-- Tasks to complete --
1/ Answer these from the exponential family text, one line each:
(a) What are the $\mathbf{\eta}$ called?
(b) What does the coefficient $g(\mathbf{\eta})$ ensure?
(c) If the distribution already has an exponential term, which step of the conversion comes next?
2/ Rewrite the exponential family text between "## General form" and "of the distribution.", inclusive, putting "canonical parameters" in place of "natural parameters".

-- Selected passage --
----------
# The Exponential Family

## General form
$$p(\mathbf{x}|\mathbf{\eta})=h(\mathbf{x})g(\mathbf{\eta})exp\{\mathbf{\eta}^T\mathbf{u}(\mathbf{x})\} \tag{2.194}$$
where
- $\mathbf{x}$ may be scalar or vector, and may be discrete or continuous.
- $\mathbf{\eta}$ are called the natural parameters of the distribution.
- $\mathbf{u}(\mathbf{x})$ is some function of $\mathbf{x}$.
- $g(\mathbf{\eta})$ is the coefficient that ensures the distribution to be normalized and therefore satisfies
$$g(\mathbf{\eta})\int h(\mathbf{x}) exp\{\mathbf{\eta}^T\mathbf{u}(\mathbf{x})\}d\mathbf{x}=1 \tag{2.195}$$

Step that changes a distribution to exponential family
1. If there is a exponential term in the distribution, go to step 3.
2. Transform the distribution from $p(x|\mu)$ to $exp\{\ln(p(x|\mu))\}$
3. In the exponent, one part is relative to $x$, and the other part is relative to $\mu$. Comparing with the general form of exponential family, extract the factor $\eta$ from the part of $x$.
4. The part of $\mu$ will multiply by the coefficient outside the exponent to normalize the distribution and finally be a factor of $g(\eta)$. Thus, we should use the parameter $\eta$ to represent $\mu$.
----------
-- Source information --
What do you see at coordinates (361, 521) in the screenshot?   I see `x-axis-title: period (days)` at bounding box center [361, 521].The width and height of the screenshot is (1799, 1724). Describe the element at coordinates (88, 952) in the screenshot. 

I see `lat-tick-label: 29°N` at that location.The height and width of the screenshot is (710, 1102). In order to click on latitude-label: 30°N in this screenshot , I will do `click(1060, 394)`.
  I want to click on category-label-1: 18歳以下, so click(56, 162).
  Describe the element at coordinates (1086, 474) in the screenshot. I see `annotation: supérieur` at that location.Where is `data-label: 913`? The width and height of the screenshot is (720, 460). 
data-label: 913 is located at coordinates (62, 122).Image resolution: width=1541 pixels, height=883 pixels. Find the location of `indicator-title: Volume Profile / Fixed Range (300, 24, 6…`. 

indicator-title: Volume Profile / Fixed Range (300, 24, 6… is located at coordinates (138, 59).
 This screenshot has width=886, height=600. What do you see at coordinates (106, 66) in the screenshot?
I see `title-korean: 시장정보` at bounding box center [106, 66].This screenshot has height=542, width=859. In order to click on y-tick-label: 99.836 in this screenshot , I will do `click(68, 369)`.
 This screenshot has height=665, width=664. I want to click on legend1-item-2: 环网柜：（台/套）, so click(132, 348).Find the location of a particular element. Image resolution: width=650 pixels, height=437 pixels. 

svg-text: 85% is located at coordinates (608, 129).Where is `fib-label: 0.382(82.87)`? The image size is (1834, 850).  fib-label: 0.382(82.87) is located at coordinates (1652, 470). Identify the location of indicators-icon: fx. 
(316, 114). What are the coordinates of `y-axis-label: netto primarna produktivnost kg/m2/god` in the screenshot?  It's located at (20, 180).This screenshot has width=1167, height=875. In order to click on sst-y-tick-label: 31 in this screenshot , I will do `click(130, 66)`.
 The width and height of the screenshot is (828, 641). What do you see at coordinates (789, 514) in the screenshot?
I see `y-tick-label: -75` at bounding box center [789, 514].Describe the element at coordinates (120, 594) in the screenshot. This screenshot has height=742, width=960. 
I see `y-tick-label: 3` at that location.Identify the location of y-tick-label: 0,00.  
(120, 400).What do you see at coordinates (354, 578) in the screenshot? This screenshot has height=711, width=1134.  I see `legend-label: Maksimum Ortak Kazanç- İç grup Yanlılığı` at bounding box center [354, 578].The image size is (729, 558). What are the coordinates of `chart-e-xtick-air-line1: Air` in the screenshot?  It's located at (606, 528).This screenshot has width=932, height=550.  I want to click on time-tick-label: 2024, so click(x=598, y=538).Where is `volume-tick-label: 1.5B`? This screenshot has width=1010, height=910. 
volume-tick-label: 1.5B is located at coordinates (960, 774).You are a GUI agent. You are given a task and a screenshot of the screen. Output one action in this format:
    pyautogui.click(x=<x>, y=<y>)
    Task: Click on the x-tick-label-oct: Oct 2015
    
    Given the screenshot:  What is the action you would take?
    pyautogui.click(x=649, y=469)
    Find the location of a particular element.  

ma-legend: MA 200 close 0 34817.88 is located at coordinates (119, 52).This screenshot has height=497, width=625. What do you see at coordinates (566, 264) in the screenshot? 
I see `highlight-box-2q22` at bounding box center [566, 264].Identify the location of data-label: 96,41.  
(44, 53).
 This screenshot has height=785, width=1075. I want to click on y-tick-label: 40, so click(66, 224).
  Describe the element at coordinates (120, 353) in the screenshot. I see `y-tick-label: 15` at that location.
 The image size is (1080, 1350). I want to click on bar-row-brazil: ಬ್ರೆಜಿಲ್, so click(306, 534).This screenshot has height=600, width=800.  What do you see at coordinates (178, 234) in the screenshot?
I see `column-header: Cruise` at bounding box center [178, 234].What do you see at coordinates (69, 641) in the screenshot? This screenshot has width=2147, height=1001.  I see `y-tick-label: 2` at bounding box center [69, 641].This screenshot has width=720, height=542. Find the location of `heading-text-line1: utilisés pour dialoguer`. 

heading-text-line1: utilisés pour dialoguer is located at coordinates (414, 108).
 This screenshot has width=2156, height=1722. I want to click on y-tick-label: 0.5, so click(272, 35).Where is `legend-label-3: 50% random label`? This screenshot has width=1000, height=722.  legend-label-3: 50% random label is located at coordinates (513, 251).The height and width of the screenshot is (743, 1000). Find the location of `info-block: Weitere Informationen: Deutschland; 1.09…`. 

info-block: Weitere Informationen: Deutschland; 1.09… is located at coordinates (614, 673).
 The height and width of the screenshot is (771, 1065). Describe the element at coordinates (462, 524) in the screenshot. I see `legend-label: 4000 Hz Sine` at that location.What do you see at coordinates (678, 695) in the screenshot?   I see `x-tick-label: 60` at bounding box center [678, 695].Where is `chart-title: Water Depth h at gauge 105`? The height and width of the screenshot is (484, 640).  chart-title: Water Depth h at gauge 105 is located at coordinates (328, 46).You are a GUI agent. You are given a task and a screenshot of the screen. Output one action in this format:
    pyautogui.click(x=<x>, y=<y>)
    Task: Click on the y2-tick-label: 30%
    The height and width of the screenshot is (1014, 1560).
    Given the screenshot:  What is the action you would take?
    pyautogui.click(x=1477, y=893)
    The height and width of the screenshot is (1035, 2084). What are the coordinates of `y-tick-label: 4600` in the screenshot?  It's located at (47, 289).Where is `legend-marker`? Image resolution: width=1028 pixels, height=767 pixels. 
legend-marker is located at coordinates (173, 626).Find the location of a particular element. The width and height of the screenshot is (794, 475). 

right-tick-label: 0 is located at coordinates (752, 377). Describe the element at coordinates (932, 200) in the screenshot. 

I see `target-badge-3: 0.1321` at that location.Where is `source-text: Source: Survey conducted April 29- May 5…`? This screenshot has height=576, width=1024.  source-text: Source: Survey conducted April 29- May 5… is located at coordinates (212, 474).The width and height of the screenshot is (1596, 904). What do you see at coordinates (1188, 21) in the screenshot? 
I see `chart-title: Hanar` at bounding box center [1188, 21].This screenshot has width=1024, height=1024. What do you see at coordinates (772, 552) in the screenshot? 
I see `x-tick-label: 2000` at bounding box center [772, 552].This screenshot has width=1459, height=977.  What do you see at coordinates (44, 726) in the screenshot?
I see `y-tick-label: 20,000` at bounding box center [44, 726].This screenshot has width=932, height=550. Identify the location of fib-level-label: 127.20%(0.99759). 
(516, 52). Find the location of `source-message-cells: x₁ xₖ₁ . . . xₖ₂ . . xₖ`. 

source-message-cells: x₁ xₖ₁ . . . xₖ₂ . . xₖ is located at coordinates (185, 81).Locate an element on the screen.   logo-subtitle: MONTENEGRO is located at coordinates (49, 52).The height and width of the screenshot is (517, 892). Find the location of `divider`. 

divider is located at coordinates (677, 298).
----------
-- Results of the exercise --
1/
(a) The natural parameters of the distribution.
(b) That the distribution is normalized.
(c) Step 3.

2/
## General form
$$p(\mathbf{x}|\mathbf{\eta})=h(\mathbf{x})g(\mathbf{\eta})exp\{\mathbf{\eta}^T\mathbf{u}(\mathbf{x})\} \tag{2.194}$$
where
- $\mathbf{x}$ may be scalar or vector, and may be discrete or continuous.
- $\mathbf{\eta}$ are called the canonical parameters of the distribution.